── Extract to read

Pros: The music and choreography, and the exceptional performance of both.
Cons: Did not really deliver the punchy commentary promised.
The Place is a bright and airy space, with comfortable seats giving an excellent view of the performance area, the floor of which has a large crack across the middle, probably supposed to signify something. Border Tales opens with a dance between two people which starts as a clumsy attempt at a greeting, with the awkwardness gradually turning into pushing and shoving; an excellent representation without the need for words of how situations can change as a result of misunderstanding and a pointer to the really high standard of dancing maintained throughout the rest of the performance. The contemporary choreography is punctuated with some traditional moves from the numerous cultures represented on stage.
Although the beginning has none, there is dialogue and the cast sustained expressive delivery of their lines whilst continuing the energetic routines, sometimes directly addressing the audience. I did miss some towards the end as a result of some minor technical difficulties with the microphones.
The other high point is the music. Composed by Andy Pink and performed by Columbian musician, singer and multi-instrumentalist, Anthar Kharana – who was also involved in the dancing along the way – it provides the perfect accompaniment.
Created in 2013, the handout describes Border Tales as ‘…a punchy yet poignant commentary…on stereotypical thinking about migrant outsiders and bigoted homelanders.’
The ‘bigoted homelander’ character is Andy, presented to us in a clichéd portrayal of a ‘Northern Bloke’ who obviously has his own issues which are not explored. The representation of Andy in this way seems to be doing the very thing that Border Tales sets out to criticise and detracts from the experiences of the rest of the characters.

────
── Supplied data

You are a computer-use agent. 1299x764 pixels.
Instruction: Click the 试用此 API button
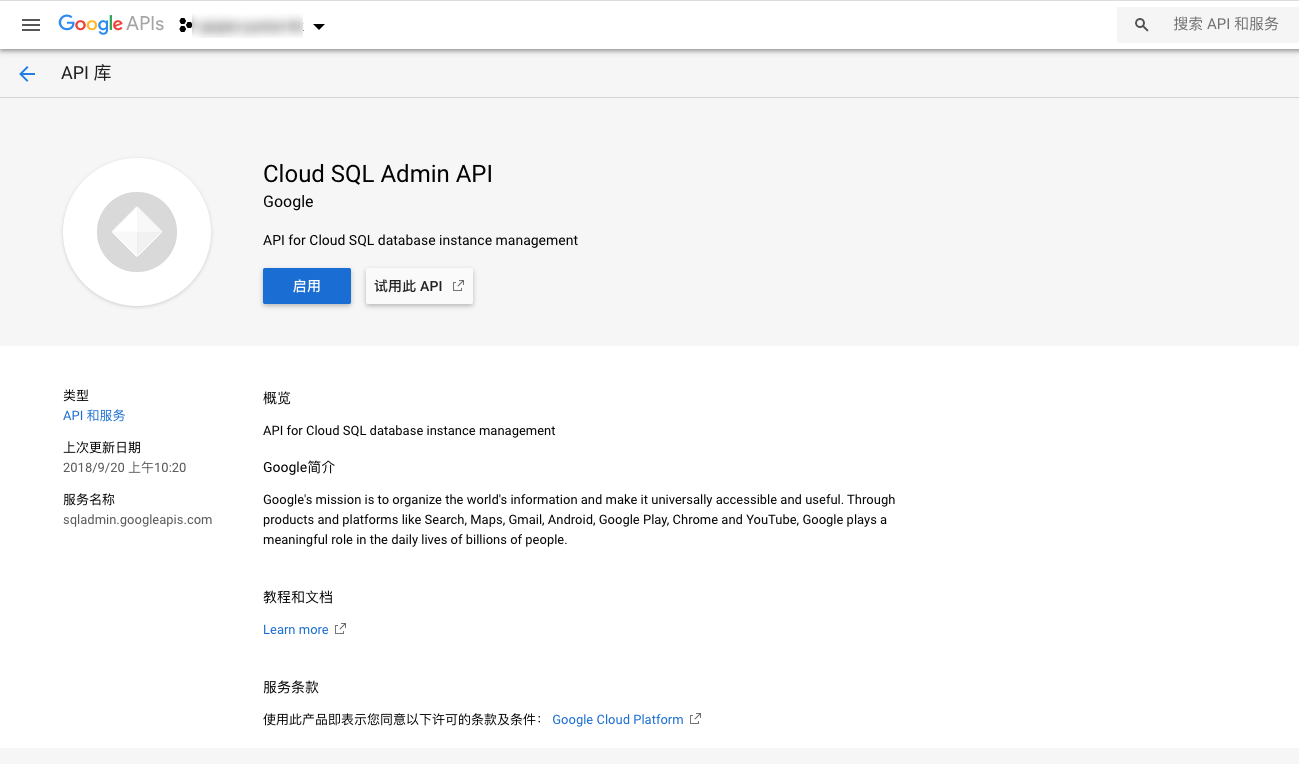(409, 286)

────

Write the next part of the review of Border Tales, picking up after its last sentence.

Loosely based around a party hosted by Andy, who appears to have invited a group of strangers, the party guests show and describe to the audience some of the behaviours they have experienced. This includes a litany of the thoughtless questions and comments people sometimes come out with. For example ‘Where are you from?’ ‘London.’ ‘Yes, but where are you really from?’ When they are catalogued in this way they sound even more foolish. Although I was wondering why asking how to spell someone’s name was included.
There is an ‘I think you think’ section at the end, revealing that assumptions about others are held by each and every one of the characters. I am not sure it was the intention, but it did beg the question of how much of a self-fulfilling prophecy the previously described experiences had been.
Despite not being as ‘punchy’ as promised, Border Tales is worth seeing for its strengths: the music and dance representations of events and behaviours.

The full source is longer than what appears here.